Alphabet Inc. (NASDAQ: GOOGL) is where Google should be now in the order because that is what it was back in 2009, and Google hadn’t split up its shares yet and endured a name change. The shares also have to be tracked under the GOOG ticker to keep it apples to apples. That closing price was $144.51 on March 9, 2009. By the end of 2009, it was roughly $308, but it was $1,142.00 shortly ahead of the 10-year anniversary. That’s a gain of almost 700%.

Google is now a split company with two classes of stock. Google was almost all about search back then, but the Alphabet of today is a behemoth with Android, YouTube, Waymo and too many other underlying efforts to easily count.

JPMorgan Up 500%

JPMorgan Chase & Co. (NYSE: JPM), which was forced to take bailout money but insists to this day it would have survived regardless, was at $15.90 on the March 9, 2009, close, but being a bank it was up at $20.00 just two days later, and the banking giant’s stock closed out 2009 at $41.67, without considering the $8.00 or so in dividends since then. With its shares at $103.00 heading into the 10-year anniversary, it’s a gain of about 550%, even before considering the dividends.

Jamie Dimon is still in charge of JPMorgan today, and shareholders likely wish he could reign as board chair and chief executive for another 100 years.

Microsoft Up Nine-Fold

Microsoft Corp. (NASDAQ: MSFT) was at a price of $15.28, or actually down at $11.96 on a dividend-adjusted basis on March 6, 2009. Its adjusted closing price of $11.85 was the close on March 9, 2009. Microsoft’s stock price was back up at $18 (unadjusted) by March 23 and had hit $21 by April 30. Using an adjusted $12 price at the lows compares to a current price of $110. The Microsoft of 2019 is way different than in 2009 with Windows and the Office suites now effectively moving to a SaaS model and with the company dominating the cloud.

Netflix Up 62 Times the Bottom!

Netflix Inc. (NASDAQ: NFLX) is still the darling of the stock market to cord-cutters and investors alike. A decade later, Netflix still pays no dividend.
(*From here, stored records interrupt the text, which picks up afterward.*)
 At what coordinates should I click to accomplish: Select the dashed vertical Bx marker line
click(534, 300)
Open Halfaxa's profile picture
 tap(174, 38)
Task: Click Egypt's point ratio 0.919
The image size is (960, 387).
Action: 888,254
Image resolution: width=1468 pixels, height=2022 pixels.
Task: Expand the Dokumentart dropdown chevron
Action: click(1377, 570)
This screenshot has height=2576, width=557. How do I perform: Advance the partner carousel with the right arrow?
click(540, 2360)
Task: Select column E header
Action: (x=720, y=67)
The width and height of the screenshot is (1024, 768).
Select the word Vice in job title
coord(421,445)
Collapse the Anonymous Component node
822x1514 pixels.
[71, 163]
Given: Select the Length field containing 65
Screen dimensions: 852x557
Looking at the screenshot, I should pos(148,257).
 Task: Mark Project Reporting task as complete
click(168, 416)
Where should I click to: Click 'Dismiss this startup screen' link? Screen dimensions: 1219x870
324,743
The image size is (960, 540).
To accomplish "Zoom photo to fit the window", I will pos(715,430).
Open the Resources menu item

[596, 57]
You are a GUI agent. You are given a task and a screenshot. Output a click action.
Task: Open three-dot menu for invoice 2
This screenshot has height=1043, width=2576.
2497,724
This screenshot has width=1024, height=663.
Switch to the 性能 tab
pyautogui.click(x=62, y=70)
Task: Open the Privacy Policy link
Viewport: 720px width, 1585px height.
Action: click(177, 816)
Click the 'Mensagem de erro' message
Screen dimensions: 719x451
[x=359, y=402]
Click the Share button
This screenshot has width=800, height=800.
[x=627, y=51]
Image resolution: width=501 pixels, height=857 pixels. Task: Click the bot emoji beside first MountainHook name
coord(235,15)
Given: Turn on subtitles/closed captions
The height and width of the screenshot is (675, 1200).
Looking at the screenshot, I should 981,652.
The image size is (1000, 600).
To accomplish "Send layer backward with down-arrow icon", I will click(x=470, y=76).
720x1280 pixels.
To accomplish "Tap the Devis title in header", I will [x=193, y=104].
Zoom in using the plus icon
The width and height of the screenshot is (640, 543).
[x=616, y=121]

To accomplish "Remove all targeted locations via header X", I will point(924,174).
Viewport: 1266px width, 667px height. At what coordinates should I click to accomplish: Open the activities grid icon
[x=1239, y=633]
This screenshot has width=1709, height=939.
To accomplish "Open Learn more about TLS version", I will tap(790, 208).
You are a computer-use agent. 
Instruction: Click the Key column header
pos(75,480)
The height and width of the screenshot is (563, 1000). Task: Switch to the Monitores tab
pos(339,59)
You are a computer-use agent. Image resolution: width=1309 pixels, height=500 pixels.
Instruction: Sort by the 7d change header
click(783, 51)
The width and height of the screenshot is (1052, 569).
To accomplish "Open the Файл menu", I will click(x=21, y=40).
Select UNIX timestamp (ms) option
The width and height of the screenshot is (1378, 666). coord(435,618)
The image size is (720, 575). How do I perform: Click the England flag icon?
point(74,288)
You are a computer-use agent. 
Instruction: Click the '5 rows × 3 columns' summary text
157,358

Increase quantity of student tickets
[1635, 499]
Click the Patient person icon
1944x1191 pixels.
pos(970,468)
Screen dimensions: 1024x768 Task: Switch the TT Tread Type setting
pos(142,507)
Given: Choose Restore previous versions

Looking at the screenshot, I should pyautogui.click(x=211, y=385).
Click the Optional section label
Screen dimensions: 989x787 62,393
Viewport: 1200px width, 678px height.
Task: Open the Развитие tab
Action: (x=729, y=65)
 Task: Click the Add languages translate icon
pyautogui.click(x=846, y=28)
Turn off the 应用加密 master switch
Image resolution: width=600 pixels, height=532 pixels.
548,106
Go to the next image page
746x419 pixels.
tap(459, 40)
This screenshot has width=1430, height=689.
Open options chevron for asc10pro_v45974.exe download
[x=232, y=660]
Yet, its shares closed at $5.50 on March 9, 2009, and had recovered to $7 by April 13, 2009. But imagine what owning it then and holding for a decade would look like with close a $345 share price. It’s a gain of better than 62 times your money! What needs to be said about Netflix — other than that some analysts still question how profitable it can be in the future based on how much original content it keeps paying for?

Netflix soon will lose its Walt Disney content and faces more competition for streaming subscription services, both imminently and in the decade ahead.